Task description >> Translate this sentence from the page structure article below into Spanish: "A database page is an 8192-byte (8KB) chunk of a database data file."

Next up in the Inside the Storage Engine series is a discussion of page structure. Pages exist to store records. A database page is an 8192-byte (8KB) chunk of a database data file. They are aligned on 8KB boundaries within the data files, starting at byte-offset 0 in the file. Here's a picture of the basic structure:
Header
The page header is 96 bytes long. What I'd like to do in this section is take an example page header dump from DBCC PAGE and explain what all the fields mean. I'm using the database from the page split post and I've snipped off the rest of the DBCC PAGE output.
DBCC TRACEON (3604)
DBCC PAGE ('pagesplittest', 1, 143, 1);
GO
m_pageId = (1:143) m_headerVersion = 1 m_type = 1
m_typeFlagBits = 0×4 m_level = 0 m_flagBits = 0×200
m_objId (AllocUnitId.idObj) = 68 m_indexId (AllocUnitId.idInd) = 256
Metadata: AllocUnitId = 72057594042384384
Metadata: PartitionId = 72057594038386688 Metadata: IndexId = 1
Metadata: ObjectId = 2073058421 m_prevPage = (0:0) m_nextPage = (1:154)
pminlen = 8 m_slotCnt = 4 m_freeCnt = 4420
m_freeData = 4681 m_reservedCnt = 0 m_lsn = (18:116:25)

[Collected data]
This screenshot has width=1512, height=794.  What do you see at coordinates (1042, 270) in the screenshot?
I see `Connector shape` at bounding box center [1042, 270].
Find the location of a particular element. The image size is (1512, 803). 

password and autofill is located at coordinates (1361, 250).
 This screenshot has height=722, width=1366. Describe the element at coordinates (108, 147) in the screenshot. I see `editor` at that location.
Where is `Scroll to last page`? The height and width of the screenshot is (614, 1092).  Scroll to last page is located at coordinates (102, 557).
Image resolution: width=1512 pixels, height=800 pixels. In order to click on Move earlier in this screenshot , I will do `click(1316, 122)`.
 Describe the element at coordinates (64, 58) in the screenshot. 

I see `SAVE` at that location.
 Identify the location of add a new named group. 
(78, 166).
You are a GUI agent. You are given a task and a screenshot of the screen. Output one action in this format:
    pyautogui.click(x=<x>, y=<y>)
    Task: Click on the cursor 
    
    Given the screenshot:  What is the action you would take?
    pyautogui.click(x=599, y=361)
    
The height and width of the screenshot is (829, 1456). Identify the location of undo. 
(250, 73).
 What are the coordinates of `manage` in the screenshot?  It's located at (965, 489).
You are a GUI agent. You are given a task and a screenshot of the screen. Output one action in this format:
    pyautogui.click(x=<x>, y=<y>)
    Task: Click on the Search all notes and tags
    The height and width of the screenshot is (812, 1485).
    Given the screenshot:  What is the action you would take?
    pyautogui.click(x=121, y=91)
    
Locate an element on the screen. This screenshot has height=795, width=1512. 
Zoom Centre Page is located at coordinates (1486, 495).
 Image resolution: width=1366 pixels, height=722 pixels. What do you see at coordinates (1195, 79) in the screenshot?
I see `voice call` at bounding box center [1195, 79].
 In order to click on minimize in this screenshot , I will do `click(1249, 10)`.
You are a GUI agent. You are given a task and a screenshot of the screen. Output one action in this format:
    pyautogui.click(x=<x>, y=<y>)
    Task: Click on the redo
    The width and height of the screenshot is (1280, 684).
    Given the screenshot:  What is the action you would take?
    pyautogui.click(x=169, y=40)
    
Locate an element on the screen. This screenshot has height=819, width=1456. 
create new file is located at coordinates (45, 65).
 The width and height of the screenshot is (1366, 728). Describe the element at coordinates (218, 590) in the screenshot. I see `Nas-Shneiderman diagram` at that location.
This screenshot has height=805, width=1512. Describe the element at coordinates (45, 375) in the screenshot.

Finished answer >> Una página de base de datos es un fragmento de 8192 bytes (8 KB) de un archivo de datos de la base de datos.